La contradiction entre l'énonciation des fait et la réalité ainsi que la conclusion contredite par la CNDS sur l'emploi des grenades et sa demande de sanction contre un commandant de police, permet de s'interroger sur la qualification de faux d'une contruction administrative qu'inspire un tel rapport.

Les affaires de Philippe Pichon, de Tarnac, de Bobigny montrent que la police ne rechigne pas à user de procédés critiquables et que la justice témoigne d'une frilosité inquiétante à les poursuivre et à les sanctionner ; à la différence de la petite délinquance et des procédures d'abattage que sont les comparutions immédiates, réservées à une catégorie sociale, puisque ni Monsieur Balkany, ni Monsieur Serge Dassault n'ont eu, par exemple à en connaître.

Le rappor de l'IGGN est dangereux dans le sens où il peut dorénavant être évoqué pour justifier les méthodes et la doctrine d'emploi des forces de l'ordre françaises afin que l'ordre règne à Varsovie Sivens.

Ce rapport va nécessairement peser dans l'appréciation des faits et, compte-tenu de ses insuffisances et de ses simplifications, menace ainsi l'instruction judiciaire des affaires des personnes blessées par les forces de l'ordre, en violation du droit des victimes consacré par l'article préliminaire du code de procédure pénale. Les victimes peuvent contester et dénoncer comme faux ce rapport devant le juge judiciaire au vise de l'article 111-5 du code pénal, en considération des contradictions manifestes, voire saisir le parquet d'une demande de poursuite pour faux, ce rapport menaçant leur droit à un procès équitable.

Cette justification est dangeureuse pour l'effectivité des libertés fondamentales dont l'Etat - et notamment le ministre de l'intérieur - a l'obligation positive d'en garantir l'exercice aux citoyens. La rapport des gendarmes de l'IGGN aboutit à justifier l'inexécution de cette obligation positive. Un bel exemple d'inversion normative où un rapport - pénalement critiquable - fait échec à des droits fondamentaux. Le rôle des gendarmes est d'identifier les casseurs, pas de conclure, par leur absence d'efficacité à remplir leur mission principale, à un amalgame disqualifiant couvrant leur incompétence à garantir aux citoyens la pleine capacité de leurs libertés publiques sans risque pour leur sécurité.

Un tel sophisme adminsitratif, comme il inspire et est repris par l'IGGN dans son rapport, est dangereux pour les gendarmes eux-mêmes, puisqu'il démontre comment leur administration ne recule pas devant la fabrication d'une argumentation au mépris des droits fondamentaux.

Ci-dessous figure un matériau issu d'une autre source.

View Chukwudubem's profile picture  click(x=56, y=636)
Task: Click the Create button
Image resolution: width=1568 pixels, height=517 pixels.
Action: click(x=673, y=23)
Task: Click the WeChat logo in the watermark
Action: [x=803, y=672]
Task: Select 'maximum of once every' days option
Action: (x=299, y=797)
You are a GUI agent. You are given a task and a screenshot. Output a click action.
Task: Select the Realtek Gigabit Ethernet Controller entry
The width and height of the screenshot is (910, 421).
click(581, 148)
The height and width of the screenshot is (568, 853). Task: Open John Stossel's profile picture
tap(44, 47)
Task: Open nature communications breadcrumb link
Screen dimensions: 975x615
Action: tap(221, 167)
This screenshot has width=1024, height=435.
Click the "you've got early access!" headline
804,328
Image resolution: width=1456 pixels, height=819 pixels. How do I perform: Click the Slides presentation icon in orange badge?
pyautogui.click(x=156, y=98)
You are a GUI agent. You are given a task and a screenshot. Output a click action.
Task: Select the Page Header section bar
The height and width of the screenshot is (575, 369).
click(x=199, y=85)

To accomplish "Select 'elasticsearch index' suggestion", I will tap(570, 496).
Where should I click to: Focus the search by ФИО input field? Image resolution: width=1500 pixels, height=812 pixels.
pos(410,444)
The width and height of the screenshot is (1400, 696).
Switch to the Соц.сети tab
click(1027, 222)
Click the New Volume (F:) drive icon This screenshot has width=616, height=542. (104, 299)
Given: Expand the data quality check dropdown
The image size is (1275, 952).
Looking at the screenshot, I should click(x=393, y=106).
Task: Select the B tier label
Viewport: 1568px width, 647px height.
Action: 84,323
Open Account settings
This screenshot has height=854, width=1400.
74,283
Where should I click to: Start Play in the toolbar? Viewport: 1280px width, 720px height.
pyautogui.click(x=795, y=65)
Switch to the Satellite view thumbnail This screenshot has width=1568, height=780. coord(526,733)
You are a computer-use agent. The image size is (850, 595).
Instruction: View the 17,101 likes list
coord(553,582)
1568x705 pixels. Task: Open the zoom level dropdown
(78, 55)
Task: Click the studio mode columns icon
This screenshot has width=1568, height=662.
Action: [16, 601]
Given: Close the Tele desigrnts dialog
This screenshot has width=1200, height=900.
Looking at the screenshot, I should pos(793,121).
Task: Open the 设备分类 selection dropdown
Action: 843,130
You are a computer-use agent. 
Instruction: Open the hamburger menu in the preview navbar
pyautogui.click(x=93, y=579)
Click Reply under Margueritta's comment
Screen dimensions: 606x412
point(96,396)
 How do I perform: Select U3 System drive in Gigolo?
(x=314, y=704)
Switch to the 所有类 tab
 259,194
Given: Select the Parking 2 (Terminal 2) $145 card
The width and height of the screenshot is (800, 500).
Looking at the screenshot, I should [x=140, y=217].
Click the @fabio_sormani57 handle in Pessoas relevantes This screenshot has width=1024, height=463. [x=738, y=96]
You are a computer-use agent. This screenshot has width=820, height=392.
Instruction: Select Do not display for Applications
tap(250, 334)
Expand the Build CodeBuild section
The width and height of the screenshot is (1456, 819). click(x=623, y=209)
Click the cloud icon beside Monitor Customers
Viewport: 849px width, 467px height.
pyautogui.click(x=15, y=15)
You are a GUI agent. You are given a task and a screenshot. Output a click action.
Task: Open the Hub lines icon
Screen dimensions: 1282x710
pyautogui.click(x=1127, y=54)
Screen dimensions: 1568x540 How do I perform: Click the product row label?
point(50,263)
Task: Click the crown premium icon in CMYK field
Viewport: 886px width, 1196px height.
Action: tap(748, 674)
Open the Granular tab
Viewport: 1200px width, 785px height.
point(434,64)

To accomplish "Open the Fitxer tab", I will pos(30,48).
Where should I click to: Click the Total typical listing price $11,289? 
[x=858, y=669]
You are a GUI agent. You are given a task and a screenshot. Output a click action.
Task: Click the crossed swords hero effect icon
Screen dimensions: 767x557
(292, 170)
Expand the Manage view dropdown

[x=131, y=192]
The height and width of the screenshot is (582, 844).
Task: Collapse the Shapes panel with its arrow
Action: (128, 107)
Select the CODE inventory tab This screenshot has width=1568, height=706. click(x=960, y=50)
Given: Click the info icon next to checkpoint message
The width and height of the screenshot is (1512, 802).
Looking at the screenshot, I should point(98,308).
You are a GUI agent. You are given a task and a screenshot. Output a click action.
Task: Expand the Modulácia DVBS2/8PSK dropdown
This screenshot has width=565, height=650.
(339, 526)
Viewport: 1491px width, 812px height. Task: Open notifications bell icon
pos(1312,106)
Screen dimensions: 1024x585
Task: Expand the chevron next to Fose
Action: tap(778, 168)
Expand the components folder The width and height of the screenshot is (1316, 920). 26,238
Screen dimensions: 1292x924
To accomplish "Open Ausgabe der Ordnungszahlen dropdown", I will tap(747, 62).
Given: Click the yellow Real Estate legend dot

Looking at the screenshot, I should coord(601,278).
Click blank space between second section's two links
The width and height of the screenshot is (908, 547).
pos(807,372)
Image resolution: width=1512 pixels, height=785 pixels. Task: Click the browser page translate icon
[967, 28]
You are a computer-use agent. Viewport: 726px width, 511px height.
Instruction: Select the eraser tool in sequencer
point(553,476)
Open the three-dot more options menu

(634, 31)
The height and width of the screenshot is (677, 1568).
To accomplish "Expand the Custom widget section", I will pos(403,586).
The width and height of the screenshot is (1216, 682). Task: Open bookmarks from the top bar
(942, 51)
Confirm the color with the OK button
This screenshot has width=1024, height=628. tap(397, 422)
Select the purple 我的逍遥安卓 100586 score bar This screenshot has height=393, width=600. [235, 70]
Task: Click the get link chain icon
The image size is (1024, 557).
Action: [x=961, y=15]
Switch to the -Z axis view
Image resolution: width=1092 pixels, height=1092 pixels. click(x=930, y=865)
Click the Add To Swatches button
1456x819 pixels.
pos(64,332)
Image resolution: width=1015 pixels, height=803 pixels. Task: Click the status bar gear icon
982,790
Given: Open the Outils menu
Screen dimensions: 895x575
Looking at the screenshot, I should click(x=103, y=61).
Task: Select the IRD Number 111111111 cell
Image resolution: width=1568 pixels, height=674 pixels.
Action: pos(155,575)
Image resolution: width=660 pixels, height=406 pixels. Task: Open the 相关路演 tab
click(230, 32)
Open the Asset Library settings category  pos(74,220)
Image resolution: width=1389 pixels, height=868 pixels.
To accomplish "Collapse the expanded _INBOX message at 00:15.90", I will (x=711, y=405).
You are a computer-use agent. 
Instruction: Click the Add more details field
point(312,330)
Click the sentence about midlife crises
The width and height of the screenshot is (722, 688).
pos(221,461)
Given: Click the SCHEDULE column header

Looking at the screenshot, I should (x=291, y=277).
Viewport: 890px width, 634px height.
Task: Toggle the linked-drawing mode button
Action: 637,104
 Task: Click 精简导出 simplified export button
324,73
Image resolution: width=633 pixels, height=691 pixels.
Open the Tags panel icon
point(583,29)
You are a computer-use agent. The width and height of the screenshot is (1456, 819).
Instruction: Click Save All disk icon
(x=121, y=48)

Les procédures gagnées par Monsieur Matelly attestent de l'illégalité du procédé.

Le rapport de l'IGGN montre, noir su blanc, comment la hiérarchie défend des procédés qui placent les gendarmes, qui sont des citoyens pouvant légitimement exiger le respect de leurs droits et de leur dignité, dans des situations anormales qui les exposent inutilement, parce que illégitimement.

L'anormalité de l'emploi des forces de l'ordre en France lors des manifestations est éludée de ce rapport de l'IGGN alors qu'il s'agit du coeur du problème que soulève le décès de Rémi Fraisse et que les fonctionnaires ont une obligation de conseil du politique. Il est très étonnant que la question de la conformité de l'emploi des forces de l'ordre et de leurs munitions aux standards européens et internationaux ne soit pas abordé ni démontré préalablement dans ce rapport. L'IGGN oublie le cadre et se focalise sur des cas individuels pour n'en retenir finalement qu'un seul.

Voilà des questions dont les syndicats qui s'implanteront dans l'armée pourront se saisir, puisque le rôle de la hiérarchie de la gendarmerie, par ce rapport de l'IGGN, semble se caractériser par le contournement du droit, par des stratagèmes d'un habillage formaliste, que pas le souci de le respecter sur le fond et d'en garantir l'effectivité pour les citoyens. Le rapport de l'IGGN soulève la question de l'alliance objective entre les " imposteurs ", dont Roland Gori décrit la stratégie dans la vidéo, et les " usurpateurs ", qu'expose Susan Georges dans son dernier ouvrage.